Some records:
>>>>
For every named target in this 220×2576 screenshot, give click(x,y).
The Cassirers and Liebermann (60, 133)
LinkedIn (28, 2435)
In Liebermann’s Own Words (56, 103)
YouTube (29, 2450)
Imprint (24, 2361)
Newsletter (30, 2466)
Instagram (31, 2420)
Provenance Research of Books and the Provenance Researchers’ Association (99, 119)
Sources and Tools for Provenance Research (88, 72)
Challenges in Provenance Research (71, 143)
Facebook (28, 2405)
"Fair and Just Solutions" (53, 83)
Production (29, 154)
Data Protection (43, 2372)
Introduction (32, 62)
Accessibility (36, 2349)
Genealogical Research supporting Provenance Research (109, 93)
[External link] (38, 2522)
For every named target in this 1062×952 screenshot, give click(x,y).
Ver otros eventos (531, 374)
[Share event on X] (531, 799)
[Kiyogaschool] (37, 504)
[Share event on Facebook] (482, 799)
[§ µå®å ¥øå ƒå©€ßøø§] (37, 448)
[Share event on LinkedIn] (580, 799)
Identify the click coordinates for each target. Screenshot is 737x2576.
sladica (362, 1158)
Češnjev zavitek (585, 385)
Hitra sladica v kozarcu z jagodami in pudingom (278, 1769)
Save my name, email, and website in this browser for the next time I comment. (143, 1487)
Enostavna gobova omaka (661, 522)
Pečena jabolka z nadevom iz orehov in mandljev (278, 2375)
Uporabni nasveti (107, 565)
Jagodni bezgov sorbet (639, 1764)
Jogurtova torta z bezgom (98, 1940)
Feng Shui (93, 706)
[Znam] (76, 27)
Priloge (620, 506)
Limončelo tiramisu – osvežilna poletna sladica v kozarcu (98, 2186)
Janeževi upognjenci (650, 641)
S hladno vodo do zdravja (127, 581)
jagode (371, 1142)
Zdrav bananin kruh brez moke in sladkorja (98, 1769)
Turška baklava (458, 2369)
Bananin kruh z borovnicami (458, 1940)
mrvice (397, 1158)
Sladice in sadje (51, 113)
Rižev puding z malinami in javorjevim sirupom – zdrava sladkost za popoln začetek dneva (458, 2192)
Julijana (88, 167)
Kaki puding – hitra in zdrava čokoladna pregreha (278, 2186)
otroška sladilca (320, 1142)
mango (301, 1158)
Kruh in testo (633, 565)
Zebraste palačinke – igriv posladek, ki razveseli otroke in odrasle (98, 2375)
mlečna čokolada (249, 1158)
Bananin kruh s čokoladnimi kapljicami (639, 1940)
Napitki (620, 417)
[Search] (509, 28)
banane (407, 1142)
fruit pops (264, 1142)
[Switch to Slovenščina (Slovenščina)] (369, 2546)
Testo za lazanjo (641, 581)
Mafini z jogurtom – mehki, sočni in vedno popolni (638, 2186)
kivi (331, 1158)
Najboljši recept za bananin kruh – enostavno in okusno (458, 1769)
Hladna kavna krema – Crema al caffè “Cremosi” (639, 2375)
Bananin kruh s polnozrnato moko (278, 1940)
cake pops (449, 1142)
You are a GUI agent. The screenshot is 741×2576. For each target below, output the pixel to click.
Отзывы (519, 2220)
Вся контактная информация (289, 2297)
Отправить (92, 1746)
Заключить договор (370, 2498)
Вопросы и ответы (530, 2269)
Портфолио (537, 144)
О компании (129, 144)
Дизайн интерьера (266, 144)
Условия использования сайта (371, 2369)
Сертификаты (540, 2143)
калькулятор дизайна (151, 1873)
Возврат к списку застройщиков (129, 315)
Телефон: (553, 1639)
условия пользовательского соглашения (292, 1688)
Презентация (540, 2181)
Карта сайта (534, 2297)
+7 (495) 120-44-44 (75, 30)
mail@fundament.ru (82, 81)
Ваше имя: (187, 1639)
<<<<
● **WHAT NEEDS TO BE DONE**
Copy every line of the data above word for word, without changing anything.

● **OUTPUT OF THE TASK**
For every named target in this 220×2576 screenshot, give click(x,y).
The Cassirers and Liebermann (60, 133)
LinkedIn (28, 2435)
In Liebermann’s Own Words (56, 103)
YouTube (29, 2450)
Imprint (24, 2361)
Newsletter (30, 2466)
Instagram (31, 2420)
Provenance Research of Books and the Provenance Researchers’ Association (99, 119)
Sources and Tools for Provenance Research (88, 72)
Challenges in Provenance Research (71, 143)
Facebook (28, 2405)
"Fair and Just Solutions" (53, 83)
Production (29, 154)
Data Protection (43, 2372)
Introduction (32, 62)
Accessibility (36, 2349)
Genealogical Research supporting Provenance Research (109, 93)
[External link] (38, 2522)
For every named target in this 1062×952 screenshot, give click(x,y).
Ver otros eventos (531, 374)
[Share event on X] (531, 799)
[Kiyogaschool] (37, 504)
[Share event on Facebook] (482, 799)
[§ µå®å ¥øå ƒå©€ßøø§] (37, 448)
[Share event on LinkedIn] (580, 799)
Identify the click coordinates for each target. Screenshot is 737x2576.
sladica (362, 1158)
Češnjev zavitek (585, 385)
Hitra sladica v kozarcu z jagodami in pudingom (278, 1769)
Save my name, email, and website in this browser for the next time I comment. (143, 1487)
Enostavna gobova omaka (661, 522)
Pečena jabolka z nadevom iz orehov in mandljev (278, 2375)
Uporabni nasveti (107, 565)
Jagodni bezgov sorbet (639, 1764)
Jogurtova torta z bezgom (98, 1940)
Feng Shui (93, 706)
[Znam] (76, 27)
Priloge (620, 506)
Limončelo tiramisu – osvežilna poletna sladica v kozarcu (98, 2186)
Janeževi upognjenci (650, 641)
S hladno vodo do zdravja (127, 581)
jagode (371, 1142)
Zdrav bananin kruh brez moke in sladkorja (98, 1769)
Turška baklava (458, 2369)
Bananin kruh z borovnicami (458, 1940)
mrvice (397, 1158)
Sladice in sadje (51, 113)
Rižev puding z malinami in javorjevim sirupom – zdrava sladkost za popoln začetek dneva (458, 2192)
Julijana (88, 167)
Kaki puding – hitra in zdrava čokoladna pregreha (278, 2186)
otroška sladilca (320, 1142)
mango (301, 1158)
Kruh in testo (633, 565)
Zebraste palačinke – igriv posladek, ki razveseli otroke in odrasle (98, 2375)
mlečna čokolada (249, 1158)
Bananin kruh s čokoladnimi kapljicami (639, 1940)
Napitki (620, 417)
[Search] (509, 28)
banane (407, 1142)
fruit pops (264, 1142)
[Switch to Slovenščina (Slovenščina)] (369, 2546)
Testo za lazanjo (641, 581)
Mafini z jogurtom – mehki, sočni in vedno popolni (638, 2186)
kivi (331, 1158)
Najboljši recept za bananin kruh – enostavno in okusno (458, 1769)
Hladna kavna krema – Crema al caffè “Cremosi” (639, 2375)
Bananin kruh s polnozrnato moko (278, 1940)
cake pops (449, 1142)
You are a GUI agent. The screenshot is 741×2576. For each target below, output the pixel to click.
Отзывы (519, 2220)
Вся контактная информация (289, 2297)
Отправить (92, 1746)
Заключить договор (370, 2498)
Вопросы и ответы (530, 2269)
Портфолио (537, 144)
О компании (129, 144)
Дизайн интерьера (266, 144)
Условия использования сайта (371, 2369)
Сертификаты (540, 2143)
калькулятор дизайна (151, 1873)
Возврат к списку застройщиков (129, 315)
Телефон: (553, 1639)
условия пользовательского соглашения (292, 1688)
Презентация (540, 2181)
Карта сайта (534, 2297)
+7 (495) 120-44-44 (75, 30)
mail@fundament.ru (82, 81)
Ваше имя: (187, 1639)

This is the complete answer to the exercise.